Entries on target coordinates

|---|

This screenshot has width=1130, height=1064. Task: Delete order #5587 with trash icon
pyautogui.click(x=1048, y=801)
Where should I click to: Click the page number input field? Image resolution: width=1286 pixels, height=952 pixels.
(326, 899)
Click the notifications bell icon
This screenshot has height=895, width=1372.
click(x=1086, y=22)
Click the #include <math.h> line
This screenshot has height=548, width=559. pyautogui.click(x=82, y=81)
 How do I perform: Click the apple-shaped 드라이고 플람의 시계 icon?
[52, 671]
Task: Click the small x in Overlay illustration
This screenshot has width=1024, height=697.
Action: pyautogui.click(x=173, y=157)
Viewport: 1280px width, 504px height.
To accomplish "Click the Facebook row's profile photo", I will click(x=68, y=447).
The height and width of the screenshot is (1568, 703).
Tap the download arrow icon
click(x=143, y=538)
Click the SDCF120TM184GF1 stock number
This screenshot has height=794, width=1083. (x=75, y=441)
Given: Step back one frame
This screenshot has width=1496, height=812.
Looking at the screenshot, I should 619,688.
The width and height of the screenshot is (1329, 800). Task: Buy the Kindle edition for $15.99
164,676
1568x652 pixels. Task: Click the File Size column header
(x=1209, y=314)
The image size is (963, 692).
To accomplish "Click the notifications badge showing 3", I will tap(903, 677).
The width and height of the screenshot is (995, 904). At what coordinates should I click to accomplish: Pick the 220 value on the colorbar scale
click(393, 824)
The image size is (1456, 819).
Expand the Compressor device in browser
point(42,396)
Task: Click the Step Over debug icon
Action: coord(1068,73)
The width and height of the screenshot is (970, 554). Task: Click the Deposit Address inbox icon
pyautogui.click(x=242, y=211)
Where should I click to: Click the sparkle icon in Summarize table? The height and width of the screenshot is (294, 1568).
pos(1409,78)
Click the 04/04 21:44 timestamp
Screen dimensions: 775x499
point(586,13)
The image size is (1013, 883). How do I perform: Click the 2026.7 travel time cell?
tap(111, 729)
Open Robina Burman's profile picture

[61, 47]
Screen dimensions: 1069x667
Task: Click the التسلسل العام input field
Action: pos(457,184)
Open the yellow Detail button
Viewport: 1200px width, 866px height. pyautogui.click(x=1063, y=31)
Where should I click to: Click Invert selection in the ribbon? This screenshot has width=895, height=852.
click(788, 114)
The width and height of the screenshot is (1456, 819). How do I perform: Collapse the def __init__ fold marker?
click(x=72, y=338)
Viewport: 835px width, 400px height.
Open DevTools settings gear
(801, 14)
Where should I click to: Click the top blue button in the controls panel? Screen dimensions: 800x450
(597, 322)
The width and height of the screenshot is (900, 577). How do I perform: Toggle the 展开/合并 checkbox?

|---|

--- BRIEF ---
Gather every line of the material that contains the string "number" and list those lines.

--- FINISHED EXERCISE ---
Where should I click to: Click the page number input field? Image resolution: width=1286 pixels, height=952 pixels.
Click the SDCF120TM184GF1 stock number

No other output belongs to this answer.